Another package widely used, as mentioned above, is Turnitin (turnitin.com) from iParadigms. This has a fee attached to it, but is widely used worldwide within universities and colleges.
13.4 Proctoring Software
Proctoring or remote testing supervision software is used to allow testing of a student’s knowledge with a high level of integrity in terms of preventing her accessing unauthorized sources of support (either another individual/communication channel or materials), or if the student does access these unauthorized sources of support, we have demonstrable evidence of this breach. The operation of a typical proctoring software package is given in Appendix E.
In all our exams and tests we have no way of verifying the integrity of the work done by the students, either in a remote lab, simulation or assignment and test. Certainly, building up our relationship with the students and getting them to sign an honor code will result in fewer transgressions, but there are still a minority of students who will plagiarize and falsify their results. We are unable to determine how the students are answering the questions (use of books, online resources, help from others, etc.).

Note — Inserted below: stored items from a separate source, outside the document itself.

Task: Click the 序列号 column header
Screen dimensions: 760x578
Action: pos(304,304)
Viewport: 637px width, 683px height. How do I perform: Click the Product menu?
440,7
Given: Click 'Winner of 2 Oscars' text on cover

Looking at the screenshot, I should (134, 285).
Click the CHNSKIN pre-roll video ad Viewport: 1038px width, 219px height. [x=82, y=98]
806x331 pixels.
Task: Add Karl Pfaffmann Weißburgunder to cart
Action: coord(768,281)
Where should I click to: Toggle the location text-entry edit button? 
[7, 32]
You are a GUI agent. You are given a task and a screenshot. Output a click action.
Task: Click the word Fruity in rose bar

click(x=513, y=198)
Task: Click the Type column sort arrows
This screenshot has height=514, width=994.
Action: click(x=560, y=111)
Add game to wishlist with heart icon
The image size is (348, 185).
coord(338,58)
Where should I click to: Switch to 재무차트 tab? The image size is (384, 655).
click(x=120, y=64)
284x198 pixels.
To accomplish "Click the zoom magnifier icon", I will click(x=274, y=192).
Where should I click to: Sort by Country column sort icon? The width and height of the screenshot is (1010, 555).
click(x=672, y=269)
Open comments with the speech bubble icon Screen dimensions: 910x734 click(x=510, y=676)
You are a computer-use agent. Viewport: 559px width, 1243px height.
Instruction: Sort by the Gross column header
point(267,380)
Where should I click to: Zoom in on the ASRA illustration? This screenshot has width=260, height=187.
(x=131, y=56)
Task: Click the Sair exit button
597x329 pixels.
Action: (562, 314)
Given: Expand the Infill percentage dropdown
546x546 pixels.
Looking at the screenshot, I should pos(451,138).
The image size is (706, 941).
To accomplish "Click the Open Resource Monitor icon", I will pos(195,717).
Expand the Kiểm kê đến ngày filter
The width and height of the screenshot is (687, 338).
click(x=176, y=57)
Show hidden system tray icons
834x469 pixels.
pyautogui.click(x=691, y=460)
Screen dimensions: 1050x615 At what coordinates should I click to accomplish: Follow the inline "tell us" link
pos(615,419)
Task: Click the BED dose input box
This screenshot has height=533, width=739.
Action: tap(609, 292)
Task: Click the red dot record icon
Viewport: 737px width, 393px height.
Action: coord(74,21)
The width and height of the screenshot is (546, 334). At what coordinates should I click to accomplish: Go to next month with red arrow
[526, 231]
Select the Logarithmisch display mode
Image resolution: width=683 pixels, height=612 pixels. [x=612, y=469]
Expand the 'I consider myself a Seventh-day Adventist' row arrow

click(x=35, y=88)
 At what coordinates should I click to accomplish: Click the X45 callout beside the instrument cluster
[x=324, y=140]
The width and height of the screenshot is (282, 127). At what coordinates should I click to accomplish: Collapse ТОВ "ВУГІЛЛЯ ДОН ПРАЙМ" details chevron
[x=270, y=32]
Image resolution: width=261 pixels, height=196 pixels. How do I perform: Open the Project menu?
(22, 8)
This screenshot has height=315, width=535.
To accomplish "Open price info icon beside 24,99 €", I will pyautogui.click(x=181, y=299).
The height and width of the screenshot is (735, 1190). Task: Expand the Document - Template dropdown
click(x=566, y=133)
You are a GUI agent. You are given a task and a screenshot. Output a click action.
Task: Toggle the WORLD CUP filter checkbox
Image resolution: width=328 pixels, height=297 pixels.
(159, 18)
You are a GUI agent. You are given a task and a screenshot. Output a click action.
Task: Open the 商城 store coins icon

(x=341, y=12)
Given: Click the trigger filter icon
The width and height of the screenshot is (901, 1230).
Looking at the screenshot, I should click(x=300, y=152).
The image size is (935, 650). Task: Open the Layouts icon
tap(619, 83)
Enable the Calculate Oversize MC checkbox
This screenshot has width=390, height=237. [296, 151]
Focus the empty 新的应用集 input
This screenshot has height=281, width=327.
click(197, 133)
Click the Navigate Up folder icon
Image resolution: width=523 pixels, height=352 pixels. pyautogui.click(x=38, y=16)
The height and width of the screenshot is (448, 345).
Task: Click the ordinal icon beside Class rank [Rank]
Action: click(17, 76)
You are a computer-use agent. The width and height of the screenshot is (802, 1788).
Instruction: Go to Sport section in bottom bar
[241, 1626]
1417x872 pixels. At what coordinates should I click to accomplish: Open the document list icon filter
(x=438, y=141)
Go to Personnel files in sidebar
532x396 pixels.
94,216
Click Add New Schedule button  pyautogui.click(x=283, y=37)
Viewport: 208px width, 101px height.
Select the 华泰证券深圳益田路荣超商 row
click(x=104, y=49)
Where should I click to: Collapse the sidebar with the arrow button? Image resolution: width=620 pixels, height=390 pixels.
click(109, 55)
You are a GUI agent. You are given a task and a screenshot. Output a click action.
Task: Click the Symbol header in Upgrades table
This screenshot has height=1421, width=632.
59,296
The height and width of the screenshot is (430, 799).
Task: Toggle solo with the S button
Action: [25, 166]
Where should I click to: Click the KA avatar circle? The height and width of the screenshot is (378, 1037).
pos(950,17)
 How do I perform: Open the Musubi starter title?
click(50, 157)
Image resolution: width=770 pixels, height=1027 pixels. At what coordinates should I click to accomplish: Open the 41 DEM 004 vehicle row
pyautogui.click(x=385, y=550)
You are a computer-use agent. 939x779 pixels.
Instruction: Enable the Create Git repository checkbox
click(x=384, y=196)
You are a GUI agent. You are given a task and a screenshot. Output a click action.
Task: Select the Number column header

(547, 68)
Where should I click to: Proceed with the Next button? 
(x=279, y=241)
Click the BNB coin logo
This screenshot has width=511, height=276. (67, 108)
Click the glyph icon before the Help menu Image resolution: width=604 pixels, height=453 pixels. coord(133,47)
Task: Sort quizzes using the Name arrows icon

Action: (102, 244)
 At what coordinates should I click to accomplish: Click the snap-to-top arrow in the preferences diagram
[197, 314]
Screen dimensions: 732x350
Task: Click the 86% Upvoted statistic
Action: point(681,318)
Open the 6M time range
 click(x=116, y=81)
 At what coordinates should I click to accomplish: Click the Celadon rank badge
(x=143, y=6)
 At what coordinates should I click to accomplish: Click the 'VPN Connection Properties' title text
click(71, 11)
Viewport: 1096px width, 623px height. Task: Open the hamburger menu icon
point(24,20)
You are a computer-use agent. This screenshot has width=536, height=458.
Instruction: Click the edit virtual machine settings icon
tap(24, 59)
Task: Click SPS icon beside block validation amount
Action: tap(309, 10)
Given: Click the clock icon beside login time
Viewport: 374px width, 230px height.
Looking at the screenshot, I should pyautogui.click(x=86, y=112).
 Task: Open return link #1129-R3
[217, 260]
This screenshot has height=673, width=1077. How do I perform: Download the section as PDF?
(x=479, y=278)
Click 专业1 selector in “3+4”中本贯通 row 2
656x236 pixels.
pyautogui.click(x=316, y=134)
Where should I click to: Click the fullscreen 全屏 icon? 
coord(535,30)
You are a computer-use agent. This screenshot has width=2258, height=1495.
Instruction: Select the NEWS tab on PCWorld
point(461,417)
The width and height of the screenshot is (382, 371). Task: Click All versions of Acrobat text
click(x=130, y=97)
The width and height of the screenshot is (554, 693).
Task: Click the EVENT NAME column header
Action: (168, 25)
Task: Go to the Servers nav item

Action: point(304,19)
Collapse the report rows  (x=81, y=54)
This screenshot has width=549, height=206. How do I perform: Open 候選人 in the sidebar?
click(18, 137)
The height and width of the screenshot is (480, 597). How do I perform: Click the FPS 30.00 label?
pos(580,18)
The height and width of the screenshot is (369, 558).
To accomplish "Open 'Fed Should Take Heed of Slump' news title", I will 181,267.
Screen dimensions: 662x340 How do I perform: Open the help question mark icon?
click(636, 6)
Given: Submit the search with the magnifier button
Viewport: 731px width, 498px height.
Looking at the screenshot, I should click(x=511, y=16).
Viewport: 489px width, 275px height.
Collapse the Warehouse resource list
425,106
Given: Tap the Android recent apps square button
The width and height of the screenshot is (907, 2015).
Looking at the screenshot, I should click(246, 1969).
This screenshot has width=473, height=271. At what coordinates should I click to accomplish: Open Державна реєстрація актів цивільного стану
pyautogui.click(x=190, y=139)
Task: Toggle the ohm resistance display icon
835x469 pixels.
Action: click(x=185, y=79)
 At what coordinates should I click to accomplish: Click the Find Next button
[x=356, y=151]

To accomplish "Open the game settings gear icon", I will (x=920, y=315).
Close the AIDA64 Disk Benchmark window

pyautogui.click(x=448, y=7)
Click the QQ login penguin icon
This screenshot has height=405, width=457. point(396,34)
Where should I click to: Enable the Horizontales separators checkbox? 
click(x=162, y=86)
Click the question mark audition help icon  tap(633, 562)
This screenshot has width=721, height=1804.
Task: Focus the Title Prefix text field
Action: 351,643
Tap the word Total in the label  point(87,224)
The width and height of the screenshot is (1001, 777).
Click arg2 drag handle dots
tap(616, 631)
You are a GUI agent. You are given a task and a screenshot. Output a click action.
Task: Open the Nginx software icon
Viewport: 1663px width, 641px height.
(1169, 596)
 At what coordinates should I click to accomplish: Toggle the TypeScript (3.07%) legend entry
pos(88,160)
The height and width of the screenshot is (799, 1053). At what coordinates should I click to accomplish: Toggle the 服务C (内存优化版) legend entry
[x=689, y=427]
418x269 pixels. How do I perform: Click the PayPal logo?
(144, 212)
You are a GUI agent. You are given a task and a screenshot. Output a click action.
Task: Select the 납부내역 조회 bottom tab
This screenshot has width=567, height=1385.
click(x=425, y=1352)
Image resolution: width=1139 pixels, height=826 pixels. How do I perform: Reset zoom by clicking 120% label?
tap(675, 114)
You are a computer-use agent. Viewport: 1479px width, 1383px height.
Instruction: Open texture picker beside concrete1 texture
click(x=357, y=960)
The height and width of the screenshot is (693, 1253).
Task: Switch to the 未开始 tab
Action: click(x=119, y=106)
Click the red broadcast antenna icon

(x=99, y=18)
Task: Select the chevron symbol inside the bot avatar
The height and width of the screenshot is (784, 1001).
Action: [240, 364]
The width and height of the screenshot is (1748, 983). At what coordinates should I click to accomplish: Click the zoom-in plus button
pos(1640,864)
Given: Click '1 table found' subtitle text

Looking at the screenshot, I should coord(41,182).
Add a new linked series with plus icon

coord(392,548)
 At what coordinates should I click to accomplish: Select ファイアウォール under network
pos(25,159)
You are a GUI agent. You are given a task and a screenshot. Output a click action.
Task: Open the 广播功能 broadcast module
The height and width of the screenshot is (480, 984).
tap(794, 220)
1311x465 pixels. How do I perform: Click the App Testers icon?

In addition, the various accreditation authorities expect us to perform a check on the various submissions of assignments and examinations. Normally, in other well-established colleges and universities, their students undertake their examinations at a specific approved test center. For example, Pearson Vue have approximately 400 exam centers over the world, which a student can attend to write their examination.
Western Governors University initially ran proctored exams at approved test sites such as testing centers and libraries.33 The majority of exams are now conducted through a web-based proctoring service provided by a third party company. Those students who want to undertake their exams at home are sent a free webcam. The exam must be taken in an environment totally quiet with no one else present. Facial recognition software confirms the identity of the student and the proctoring service monitors the student.
Industry specific performance assessments are used to confirm practical experience and competencies.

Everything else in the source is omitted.